A French surgeon that provided some interesting insights on surgery of the brain and the posterior fossa was Louis Sebastian Saucerotte (1741–1814) (also listed as Nicolas). As a French military surgeon, he obtained extensive experience in dealing with injuries and pathology of the brain [35]. Saucerotte was the first to describe gait ataxia with opisthotonos and rolling of the eyes in a patient with a cerebellum lesion. Saucerotte came up with the concept that different areas of the brain tolerated trauma better. Saucerotte recognized that the region of the brain most susceptible to trauma with poorer outcomes where those occurred was at the base of the brain, i.e., the region of the brain stem and cerebellum. Trauma and injuries of the forebrain were, in his experience, the best tolerated.

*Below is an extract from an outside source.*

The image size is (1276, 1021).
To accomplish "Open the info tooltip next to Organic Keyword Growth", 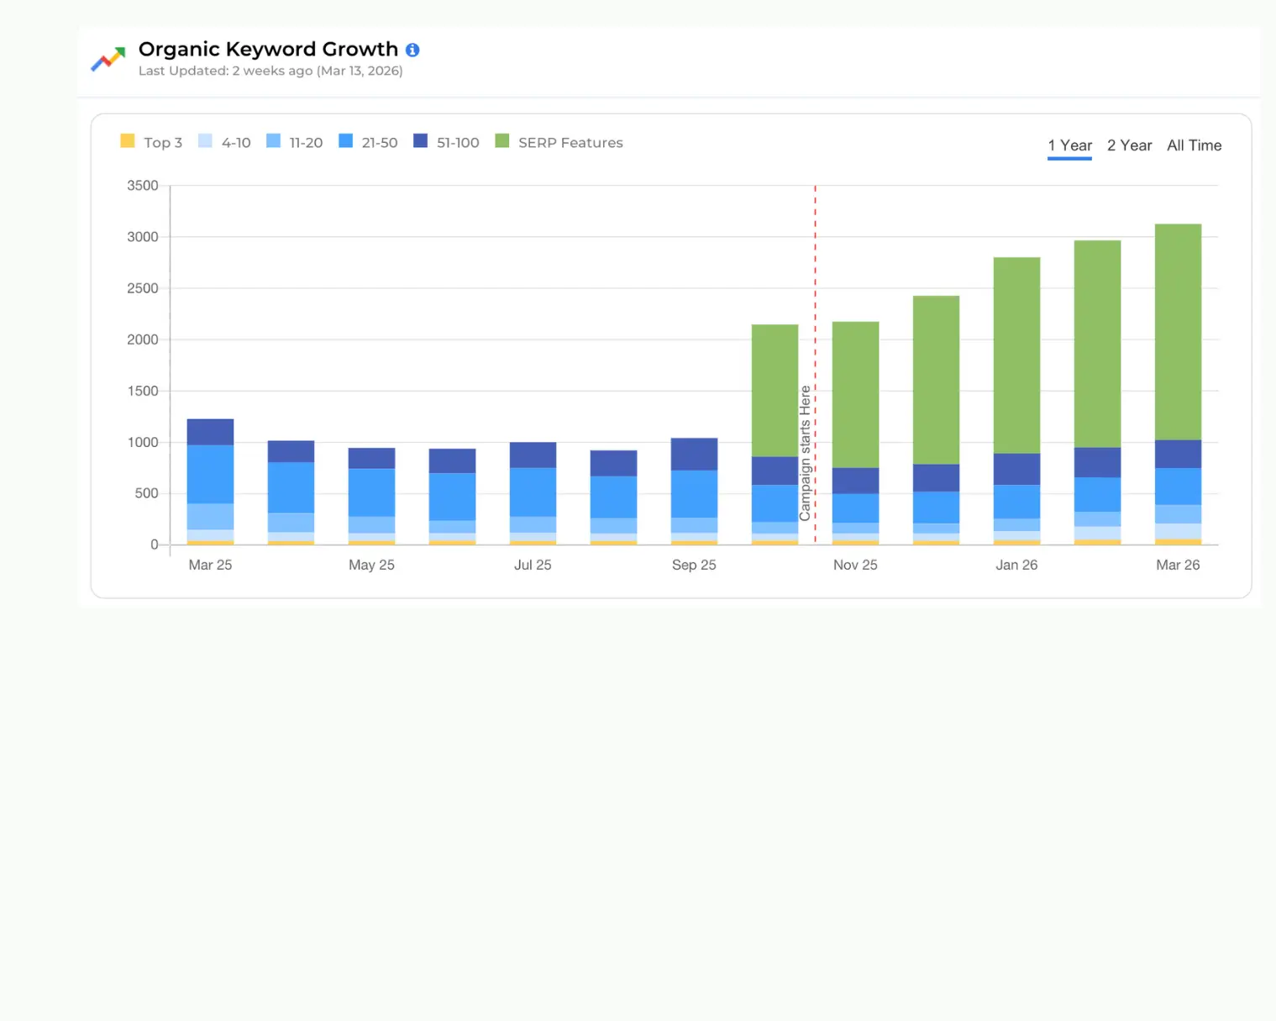I will 412,50.
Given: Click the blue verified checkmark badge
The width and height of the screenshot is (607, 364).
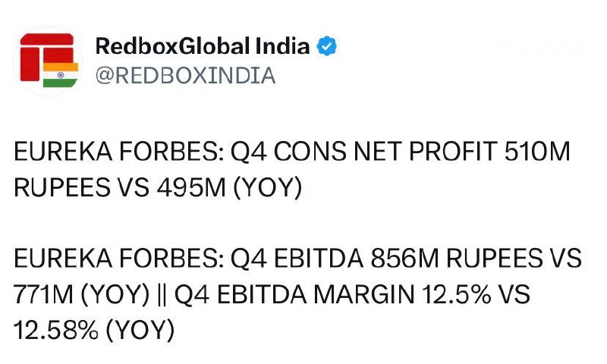Looking at the screenshot, I should pos(326,46).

Surgical treatment of tumors, in all parts of the body, developed quite late in surgical history. Key to the treatment of any tumor was to separate its pathology from other commonly confused lesions like inflammation, syphilis, tuberculosis, and other “swellings” or “fungus-like” lesions. The first monograph to begin the differentiation of these concepts and introducing the field of pathology was written by Giovanni Battista Morgagni (1682–1771), De sedibus, et causis morborum per anatomen… [36]. Morgagni’s work was to revolutionize the treatment of diseases by laying, for the first time, a pathological foundation to various medical disorders. Morgagni’s landmark work of 1761 was the first in a series of writings that categorized diseases into specific entities based on what he called “the seats and causes of disease” [37]. Morgagni studied under Valsalva and then at the unbelievably young age of 16, assumed the chair of anatomy at Padua in 1715. After a long and brilliant career, with a number of important publications already completed, he decided at the age of 79 to author his comprehensive work on the seat and causes of diseases which was based on over 700 autopsies that he had performed. From these pathological investigations, Morgagni offered a diagnosis, prognosis, and a specific treatment based on the pathological origin of a disease. In Morgagni’s work are presented a series of cases that deal with the pathological bases of diseases of the head and brain. Morgagni details some very interesting autopsy studies dealing with the brain and spine and at one point even comments on trephining on the brain. Morgagni’s investigations clearly set the standards for a landmark work in pathology, but this work is also not often recognized as also a landmark work in the history of neurology and neurosurgery (Fig. 1.24).